By Ramnath Iyer, Managing Director, MSCI Inc
Ramnath Iyer, Managing Director, MSCI Inc
The recent furore over startups reneging on their campus offers poses two questions, one if the much touted unicorns are more hype than reality and two why all the bright minds in these organizations could not forecast their people requirements scientifically and why they took the easy path of backing out from offers made in premier campuses. This piece only considers the easier of the two questions and will not attempt the answer if unicorns have any future!
All of us know, most of us have experienced business cycles and some of us learn that an organization growing in revenues and profits perplexingly is not the same as the organization doing well. This is explained better by understanding how business cycles work; when an organization experiences increased demand for their products/services, they start expanding to meet the spurt in demand. The expansion shows up as increase in investment, production, number of staff, amount of sales and profits. With increase in sales and profits also come higher salaries and employee benefits. All organizations in the industry gear up to meet demand and each of them assumes a certain market share, often more than the current share when planning their capacity increase and when the business cycle turns, the same organizations scramble to re-purpose the capacity or reduce costs and increase productivity.
For startups however business cycles don’t apply initially and the reasons for this are many; startups are typically disruptive and create a market instead of occupying an existing market, their primary differentiator is innovation and the demand itself grows exponentially instead of a linear growth seen in mature market segments. The initial startup (7-10 years) business cycle (graphic from startupcommons.org) is all about establishing a niche, creating customer loyalty and scaling to meet market demand and they are used to burning a lot of cash while doing all of the above and seldom are they accountable for traditional business metrics of percent margins, EPS, dividends, etc. during this time.
This is where the complexities begin; as soon as a startup proves a concept and establishes a market, it opens doors for competition. Often today competition is not with other startups but with established giants who in the past have been caught napping and had to answer a lot of uncomfortable questions or with international players from which the startup had initially borrowed the idea.
When organizations with deep pockets and staying power enter the market, the startups which have become touted Unicorns suddenly experience unprecedented levels of competition and their forecasts start to go haywire. With the tumbling forecasts come tumbling valuations and the investors begin to mark down their investments and simultaneously ask the management in the Unicorns to show more accountability and do everything to meet their business plans, leading to knee jerk cost control measures.
These cost control measures manifest in the form of high profile management exits, delays in on-boarding expensive talent, slashing of ad/promotion spends and reduction in discounts/increase in platform fees.
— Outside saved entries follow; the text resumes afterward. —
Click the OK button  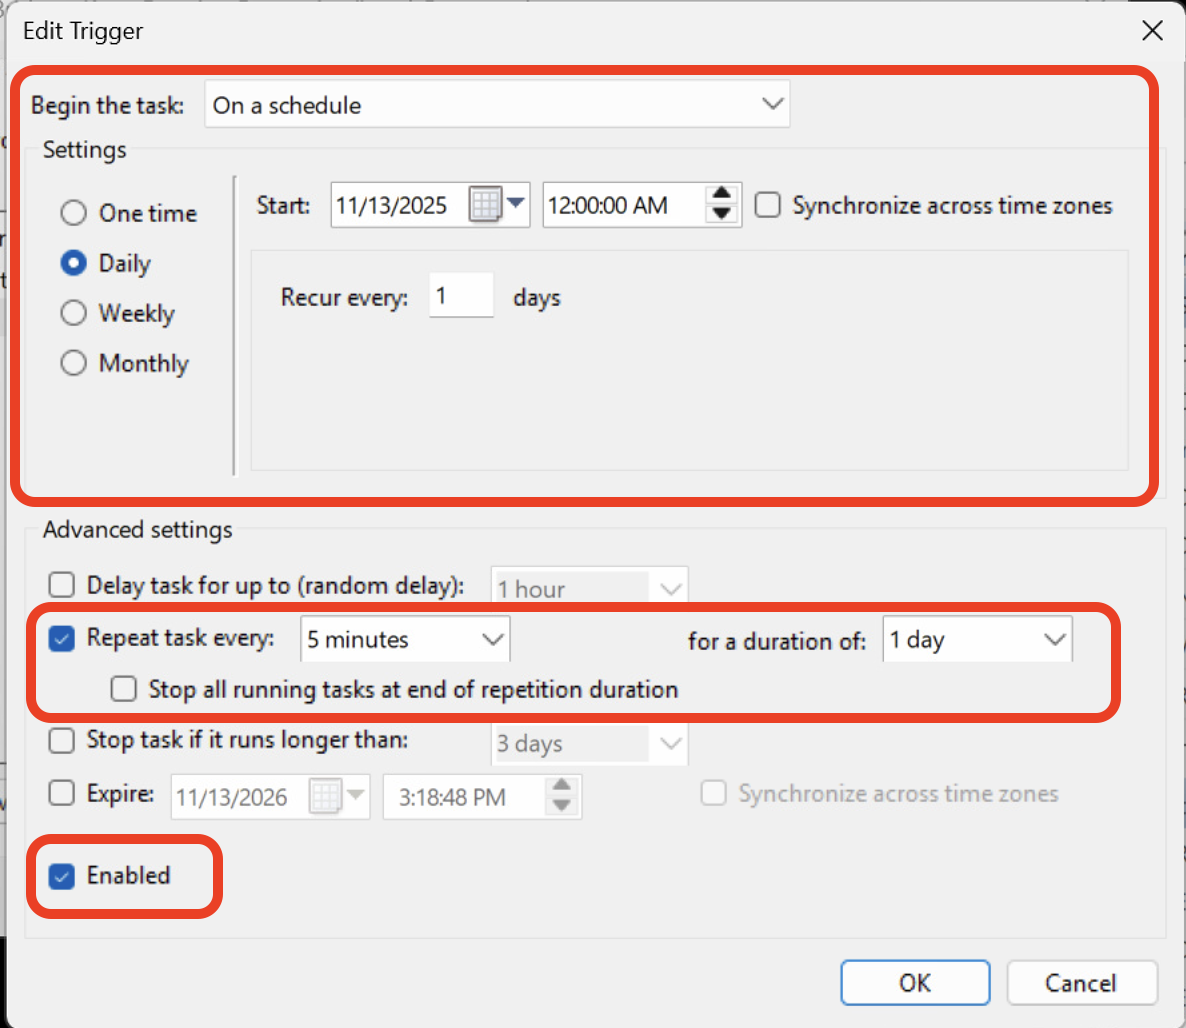(914, 983)

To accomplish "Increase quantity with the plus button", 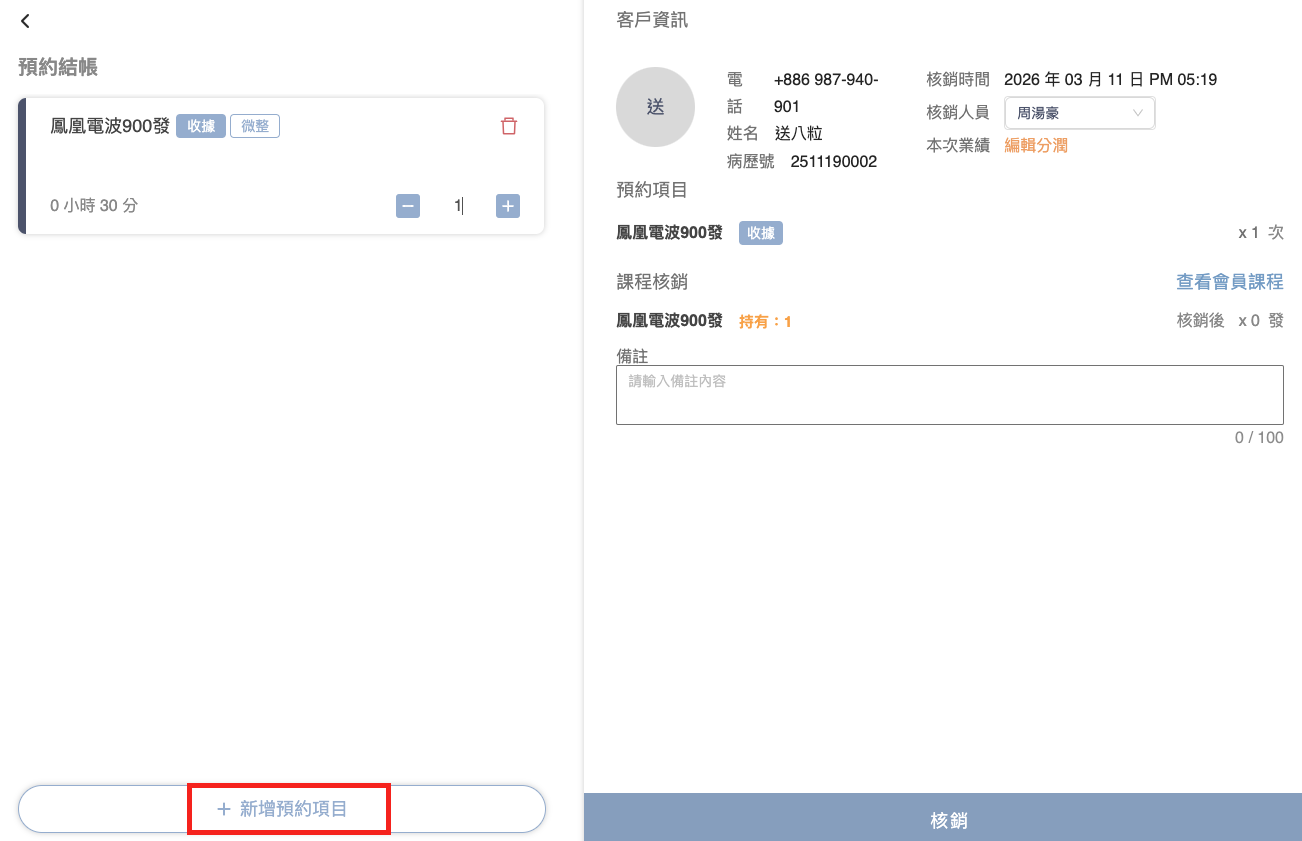I will pos(508,206).
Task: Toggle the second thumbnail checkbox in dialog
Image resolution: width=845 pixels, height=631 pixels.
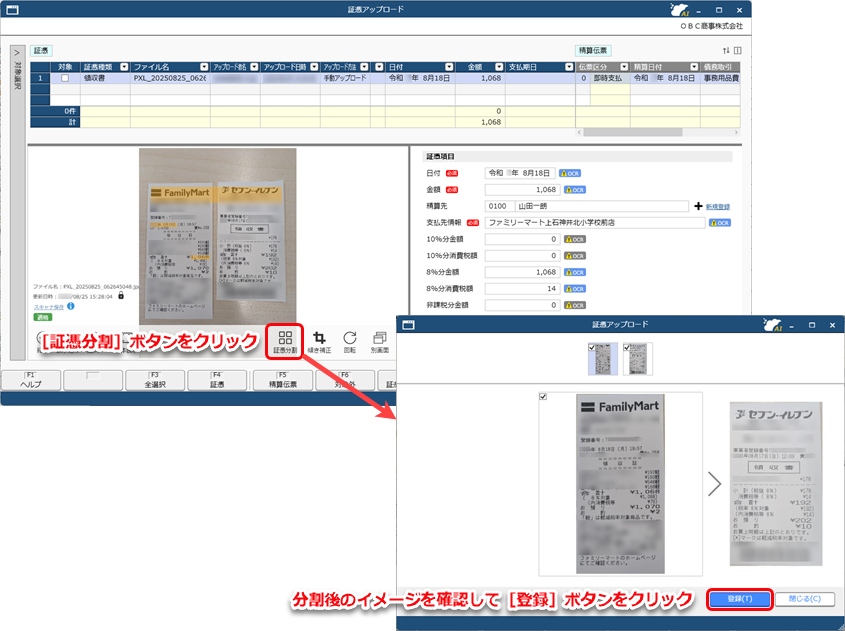Action: (x=627, y=347)
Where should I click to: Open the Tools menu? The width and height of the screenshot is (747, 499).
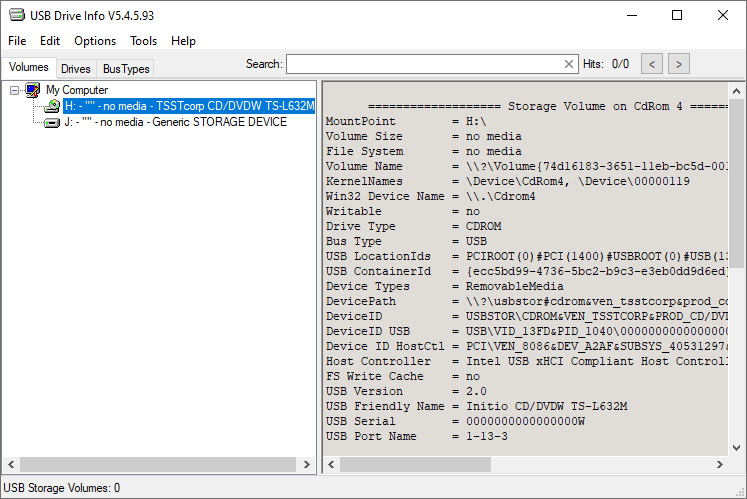(143, 41)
In summary, startups in the scale up phase seldom expect competition and business cycle to hit them simultaneously and when it happens the outcomes are unpleasant to all stakeholders and to address this reality they need to institute the following in their scale up phase:
1. A strong financial control function that seeks a justification of every $ spent and evaluates the cost benefits before approving spends
2. Market and competitor assessment function that reports directly to the CEO and is tasked by the board to provide an independent and pragmatic view on market developments
3. Operations that can scale without increasing fixed costs, even if it means the operating costs are marginally higher
4. A customer base that is brand+service and not discount loyal
Some of the above steps will curb the unjustified euphoria and ensure that the startup scales its business entirely on market fundamentals instead of perceptions and easy availability of funding and in the bargain prevent many stakeholders from myriad disappointments.